The first weekend I got back into climbing I went with some friends who had invited me to go outside on real rock. I’d never climbed outside of a gym, but I had always wanted to. And that little taste of the feel of the rock underneath my hands was about all it took for me to be hooked. After that I spent time back in the gym working on one particular route and I remember being particularly frustrated and absolutely loving it. My brain hurt from trying to figure out how to arrange my body to finish the route, and my pride hurt from realizing how terrified I was of committing to performing some moves at the risk of falling. It was for this reason that I quickly took to bouldering. I found that I needed to learn to trust myself again before I could learn to trust others. It wasn’t until one friend was watching me as I climbed and he simply said that I needed to commit to going for the next hold, at which point it clicked for me and I distinctly remember tearing my attention away from the rock long enough to say, “Yeah, well I have commitment issues.” Without missing a beat he said, “Then this is a good place to work that out.” It was only in the following months that I realized how true this statement was and I realized that for the time being the rock was going to teach me more about myself than I was going to learn anywhere else.
I quickly discovered something as I was bouldering. I was inside my own head and people could point out things and give me advice about hand and foot placements, but until I worked it out with myself it just wasn’t going to happen. Of course much of my inability when I first started was a lack of upper body strength. My hands weren’t used to the roughness of the holds, my fingers weren’t used to being tightly curled around rough objects, my arms were demanding to know why I was demanding so much from them, and my legs were quietly whimpering as they realized they were going to take a bit of a backseat for a while.

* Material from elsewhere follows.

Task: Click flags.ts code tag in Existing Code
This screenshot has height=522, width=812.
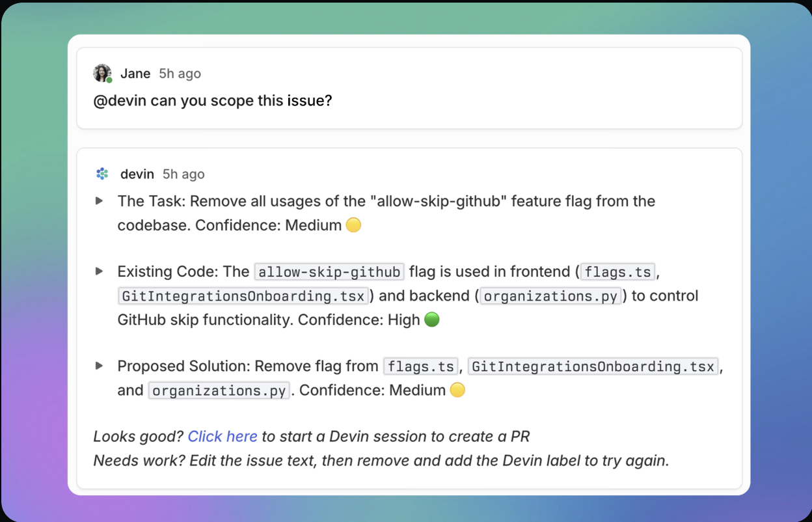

I am weak. And I don’t just mean this in the physical sense. I have gotten physically stronger, but I remain weak and incapable. Without the constant presence of Christ the best I can do on one of my most put together days is a synchronized flailing of my arms. Along this journey I found that something I had told myself for months was actually true. As much as I know I am weak on my own, I discovered that I’m also stronger than I thought when I actually step aside and let Christ in. It's even better when I stop fighting and I become an active participant in choosing which route I’m going to tackle and what hand holds I’ll try for. When I would be hanging on a bouldering route I would get stuck with my hands on a couple of holds looking toward the next handhold that I had to reach for and after judging the distance to be too great I would freeze in thought. And fear. I would attempt the route again and again and found I kept getting stuck in one part and was having trouble making the move to the next hold. Eventually, after much struggling on my part I realized that the longer I stayed in one place staring at the next move the more tired I became and therefore the less likely I would be able to pull off the move when I finally convinced myself to lunge for it. Exasperated, I finally resorted to what I know best. I decided to approach this dilemma reasonably. It was time to start trusting myself, reaching for the next hold, and accepting that the more I committed to the move the more likely I was to succeed. Sometimes it is simply of no use to commit half-way. What's more, to hang on and wait for the perfect timing just made me weaker. I learned that not only could I start to trust myself again, but that if I fell it didn’t mean I should question whether I'd made the right decision in moving forward.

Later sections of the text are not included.